WASHINGTON (AFP) - A New York Times reporter has asked the US Supreme Court to block an order that would require him to reveal the confidential source for his book exposing CIA secrets.
In a brief filed on Monday, James Risen's lawyers said the case is a test of freedom of the press in investigating government misconduct.
"This case has been transformed into a potential constitutional showdown over the First Amendment and the role of the press in the United States because of the Obama Administration's aggressive use of the powers of the government to try to rein in independent national security reporting," Risen said in a statement to the Times' public editor Margaret Sullivan and published in the newspaper.
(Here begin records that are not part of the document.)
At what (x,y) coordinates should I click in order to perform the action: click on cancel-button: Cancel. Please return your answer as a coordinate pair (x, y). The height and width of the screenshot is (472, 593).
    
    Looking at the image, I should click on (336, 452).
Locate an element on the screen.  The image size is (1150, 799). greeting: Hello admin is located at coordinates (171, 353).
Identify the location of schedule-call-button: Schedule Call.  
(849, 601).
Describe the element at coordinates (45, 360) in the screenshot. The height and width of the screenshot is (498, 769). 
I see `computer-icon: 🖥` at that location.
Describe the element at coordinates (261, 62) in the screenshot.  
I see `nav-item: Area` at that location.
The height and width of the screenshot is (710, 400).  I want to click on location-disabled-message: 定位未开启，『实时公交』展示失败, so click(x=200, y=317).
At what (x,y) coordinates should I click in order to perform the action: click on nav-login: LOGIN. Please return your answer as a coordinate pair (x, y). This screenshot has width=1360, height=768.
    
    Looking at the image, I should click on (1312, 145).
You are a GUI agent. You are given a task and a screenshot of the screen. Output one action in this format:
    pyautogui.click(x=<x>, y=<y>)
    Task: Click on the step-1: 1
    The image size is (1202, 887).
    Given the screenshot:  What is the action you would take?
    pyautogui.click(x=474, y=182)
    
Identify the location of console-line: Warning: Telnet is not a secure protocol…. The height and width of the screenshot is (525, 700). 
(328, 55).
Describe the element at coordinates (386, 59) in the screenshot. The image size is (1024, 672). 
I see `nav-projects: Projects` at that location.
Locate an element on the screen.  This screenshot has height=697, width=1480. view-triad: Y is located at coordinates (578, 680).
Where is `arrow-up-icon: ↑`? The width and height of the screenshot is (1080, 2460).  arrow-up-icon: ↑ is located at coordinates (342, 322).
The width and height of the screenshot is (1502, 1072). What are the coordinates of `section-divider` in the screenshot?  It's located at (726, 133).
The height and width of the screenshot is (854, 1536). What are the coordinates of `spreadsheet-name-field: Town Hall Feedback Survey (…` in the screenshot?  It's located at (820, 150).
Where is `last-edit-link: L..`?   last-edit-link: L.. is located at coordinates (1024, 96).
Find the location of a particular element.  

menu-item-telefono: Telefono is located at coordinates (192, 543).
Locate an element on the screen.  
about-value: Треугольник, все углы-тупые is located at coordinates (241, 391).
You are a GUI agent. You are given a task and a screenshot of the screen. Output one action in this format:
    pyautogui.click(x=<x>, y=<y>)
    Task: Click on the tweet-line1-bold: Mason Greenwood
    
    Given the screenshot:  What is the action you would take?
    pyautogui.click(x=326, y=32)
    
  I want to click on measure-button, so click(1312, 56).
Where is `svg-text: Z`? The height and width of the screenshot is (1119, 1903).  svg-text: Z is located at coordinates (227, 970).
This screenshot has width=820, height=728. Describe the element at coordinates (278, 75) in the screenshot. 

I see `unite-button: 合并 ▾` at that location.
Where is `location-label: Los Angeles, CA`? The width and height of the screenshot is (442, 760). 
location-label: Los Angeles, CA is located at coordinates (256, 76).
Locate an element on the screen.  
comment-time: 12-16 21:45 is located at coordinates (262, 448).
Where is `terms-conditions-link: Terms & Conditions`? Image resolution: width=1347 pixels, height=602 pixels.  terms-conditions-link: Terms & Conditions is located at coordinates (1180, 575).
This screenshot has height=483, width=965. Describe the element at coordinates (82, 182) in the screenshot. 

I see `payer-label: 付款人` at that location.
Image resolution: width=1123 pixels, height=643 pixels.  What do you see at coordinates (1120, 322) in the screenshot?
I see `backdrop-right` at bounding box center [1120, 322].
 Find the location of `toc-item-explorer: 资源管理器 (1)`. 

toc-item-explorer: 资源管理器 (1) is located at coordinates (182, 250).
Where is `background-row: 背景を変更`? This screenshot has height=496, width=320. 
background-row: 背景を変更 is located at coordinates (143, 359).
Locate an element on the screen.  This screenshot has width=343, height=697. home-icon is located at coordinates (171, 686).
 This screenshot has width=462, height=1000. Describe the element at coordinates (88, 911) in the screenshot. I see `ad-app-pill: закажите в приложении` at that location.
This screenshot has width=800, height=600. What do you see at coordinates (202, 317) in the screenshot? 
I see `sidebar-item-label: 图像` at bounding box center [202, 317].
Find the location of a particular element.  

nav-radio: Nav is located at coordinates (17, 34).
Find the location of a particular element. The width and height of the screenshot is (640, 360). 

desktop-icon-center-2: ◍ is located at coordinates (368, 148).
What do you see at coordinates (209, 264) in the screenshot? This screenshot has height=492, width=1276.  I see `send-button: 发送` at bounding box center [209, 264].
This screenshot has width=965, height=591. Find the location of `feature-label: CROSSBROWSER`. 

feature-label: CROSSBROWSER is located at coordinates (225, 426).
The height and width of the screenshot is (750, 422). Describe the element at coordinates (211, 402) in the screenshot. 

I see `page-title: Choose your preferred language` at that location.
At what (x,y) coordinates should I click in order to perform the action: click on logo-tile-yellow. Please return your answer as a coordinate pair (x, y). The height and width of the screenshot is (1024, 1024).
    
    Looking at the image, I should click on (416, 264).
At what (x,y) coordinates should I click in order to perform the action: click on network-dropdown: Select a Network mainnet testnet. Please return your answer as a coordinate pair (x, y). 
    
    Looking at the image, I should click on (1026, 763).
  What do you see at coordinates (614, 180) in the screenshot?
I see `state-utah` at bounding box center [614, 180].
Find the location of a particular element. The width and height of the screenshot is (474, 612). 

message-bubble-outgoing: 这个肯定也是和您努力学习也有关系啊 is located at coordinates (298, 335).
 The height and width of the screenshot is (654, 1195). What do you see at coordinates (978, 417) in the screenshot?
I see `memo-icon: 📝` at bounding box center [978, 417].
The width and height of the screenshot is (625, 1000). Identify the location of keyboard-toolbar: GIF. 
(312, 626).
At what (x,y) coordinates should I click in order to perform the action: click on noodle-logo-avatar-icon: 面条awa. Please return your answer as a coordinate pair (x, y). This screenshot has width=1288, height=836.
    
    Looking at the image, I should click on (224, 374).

Risen blamed US President Barack Obama's White House for provoking "a basic constitutional fight over whether a reporter's privilege exists." And he insisted: "It is the Obama administration that wants to use this case and others like it to intimidate reporters and whistle blowers.
"But I am appealing to the Supreme Court because it is too dangerous to allow the government to conduct national security policy completely in the dark." Risen has been ordered to testify in the trial of former CIA officer Jeffrey Sterling, who is accused of disclosing confidential information of a secret operation against Iran.
Risen's 2006 book "State of War" contained information about what was described as a botched attempt by the CIA to have a former Russian scientist pass intentionally flawed nuclear blueprints to Iran to undermine its nuclear program.
"I fervently hope the court takes on his case and rules strongly in his favour," Sullivan wrote. "Mr Risen has said in the past that he is willing to go to jail rather than reveal the identity of his source."